● **Try it**
What is needed is an exact retyping of the records below, from the first line through the line that contains "Data protection (362, 2441)".

(Saved data entries)
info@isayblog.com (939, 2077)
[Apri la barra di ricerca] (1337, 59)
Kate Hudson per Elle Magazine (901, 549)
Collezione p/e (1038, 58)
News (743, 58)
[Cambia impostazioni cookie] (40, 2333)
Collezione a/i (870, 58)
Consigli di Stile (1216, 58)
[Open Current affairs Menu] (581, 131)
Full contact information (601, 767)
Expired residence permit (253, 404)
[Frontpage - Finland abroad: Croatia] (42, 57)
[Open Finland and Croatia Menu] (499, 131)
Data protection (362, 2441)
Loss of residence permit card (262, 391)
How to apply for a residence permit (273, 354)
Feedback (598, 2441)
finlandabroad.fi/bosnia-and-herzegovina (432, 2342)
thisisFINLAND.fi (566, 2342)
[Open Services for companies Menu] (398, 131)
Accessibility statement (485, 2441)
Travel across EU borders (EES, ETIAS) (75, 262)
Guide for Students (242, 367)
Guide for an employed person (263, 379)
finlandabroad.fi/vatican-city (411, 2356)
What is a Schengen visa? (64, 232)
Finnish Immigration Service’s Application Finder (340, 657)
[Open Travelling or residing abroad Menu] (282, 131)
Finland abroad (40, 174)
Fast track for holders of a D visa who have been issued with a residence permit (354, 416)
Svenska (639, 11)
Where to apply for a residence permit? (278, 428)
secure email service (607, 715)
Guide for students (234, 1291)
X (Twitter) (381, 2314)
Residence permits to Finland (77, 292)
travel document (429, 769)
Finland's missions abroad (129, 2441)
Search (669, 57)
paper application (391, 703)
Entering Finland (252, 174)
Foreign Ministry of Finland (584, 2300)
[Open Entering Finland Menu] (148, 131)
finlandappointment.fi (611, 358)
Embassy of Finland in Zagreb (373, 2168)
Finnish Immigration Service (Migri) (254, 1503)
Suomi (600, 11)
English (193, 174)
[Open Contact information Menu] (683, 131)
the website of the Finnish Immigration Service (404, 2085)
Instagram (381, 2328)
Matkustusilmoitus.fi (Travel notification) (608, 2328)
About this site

● **Task solution**
info@isayblog.com (939, 2077)
[Apri la barra di ricerca] (1337, 59)
Kate Hudson per Elle Magazine (901, 549)
Collezione p/e (1038, 58)
News (743, 58)
[Cambia impostazioni cookie] (40, 2333)
Collezione a/i (870, 58)
Consigli di Stile (1216, 58)
[Open Current affairs Menu] (581, 131)
Full contact information (601, 767)
Expired residence permit (253, 404)
[Frontpage - Finland abroad: Croatia] (42, 57)
[Open Finland and Croatia Menu] (499, 131)
Data protection (362, 2441)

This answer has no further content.